#### Collected data
· · · ·

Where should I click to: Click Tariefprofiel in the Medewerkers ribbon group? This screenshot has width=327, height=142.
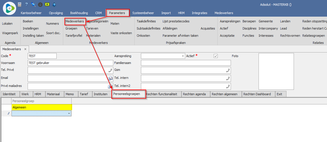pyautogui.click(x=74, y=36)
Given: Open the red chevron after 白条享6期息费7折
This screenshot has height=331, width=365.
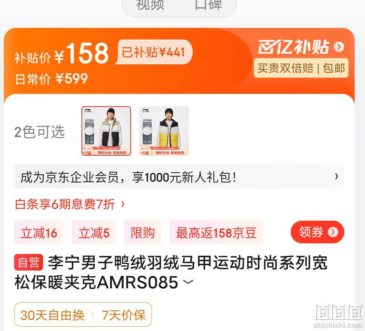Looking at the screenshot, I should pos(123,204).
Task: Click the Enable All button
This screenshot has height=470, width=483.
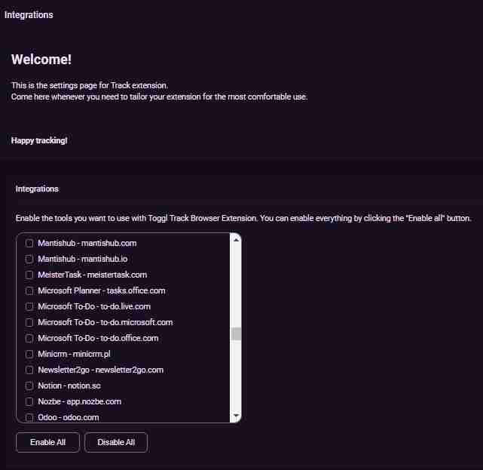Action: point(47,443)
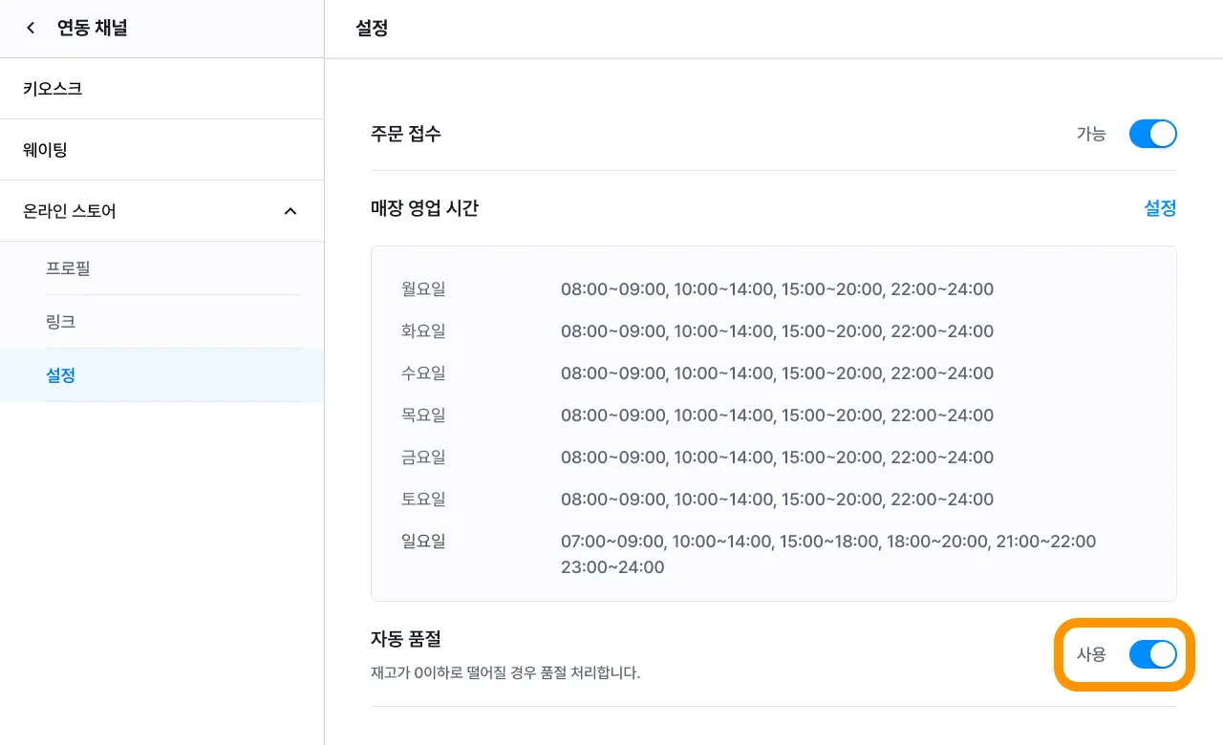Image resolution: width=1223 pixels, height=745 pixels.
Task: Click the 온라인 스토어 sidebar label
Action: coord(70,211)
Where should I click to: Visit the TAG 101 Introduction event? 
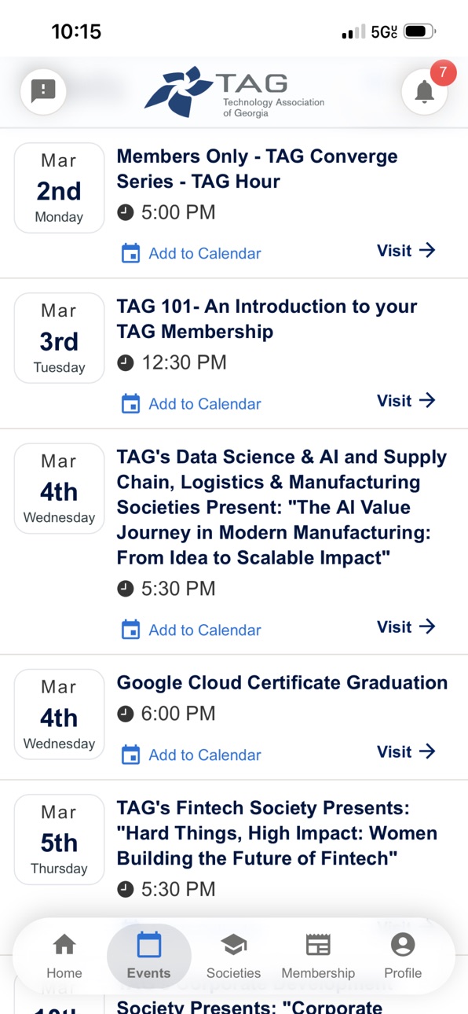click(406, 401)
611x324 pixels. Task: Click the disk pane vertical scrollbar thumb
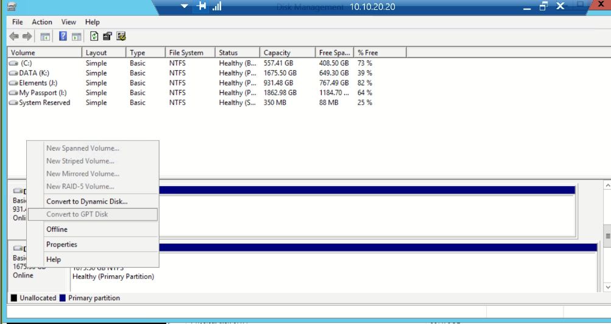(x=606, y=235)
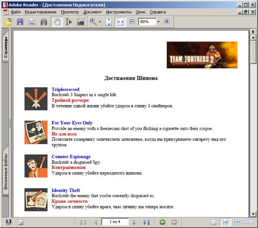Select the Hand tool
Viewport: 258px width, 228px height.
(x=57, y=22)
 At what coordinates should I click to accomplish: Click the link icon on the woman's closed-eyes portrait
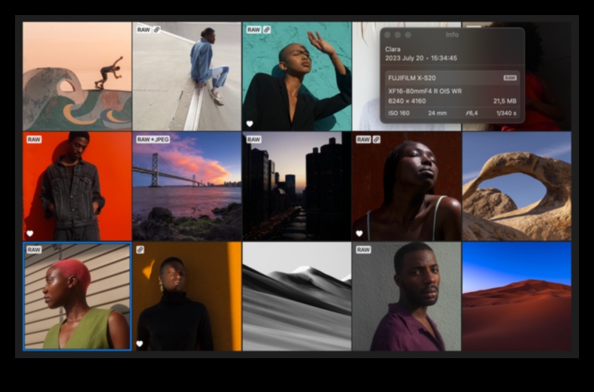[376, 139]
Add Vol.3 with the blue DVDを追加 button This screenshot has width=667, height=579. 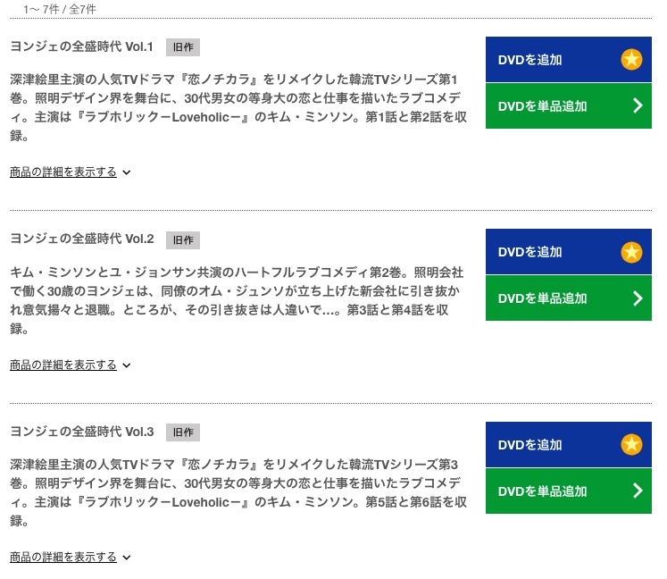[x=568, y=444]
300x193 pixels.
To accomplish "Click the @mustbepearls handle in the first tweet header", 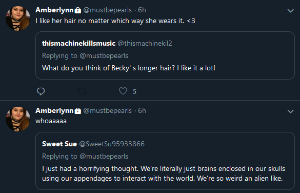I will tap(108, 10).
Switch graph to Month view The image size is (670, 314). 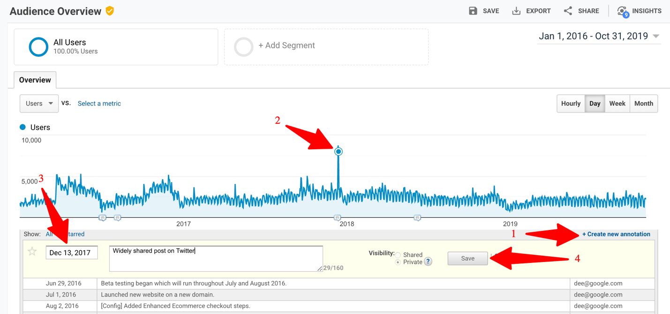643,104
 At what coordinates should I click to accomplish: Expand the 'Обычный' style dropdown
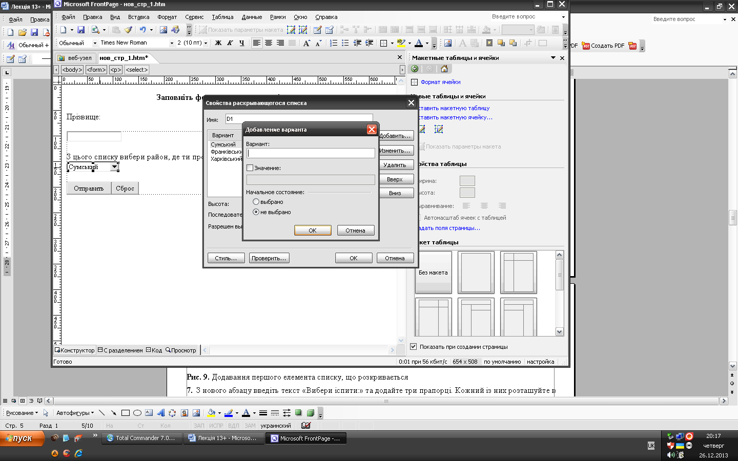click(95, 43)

· · · ·

#### Exercise directions
Take the line containing "At what coordinates should I click to accomplish: Expand" and every line after it up to the end of the entries, and quote them exactly. Both ends count; the pictures do not.

#### Solution to the exercise
 At what coordinates should I click to accomplish: Expand the 'Обычный' style dropdown
click(95, 43)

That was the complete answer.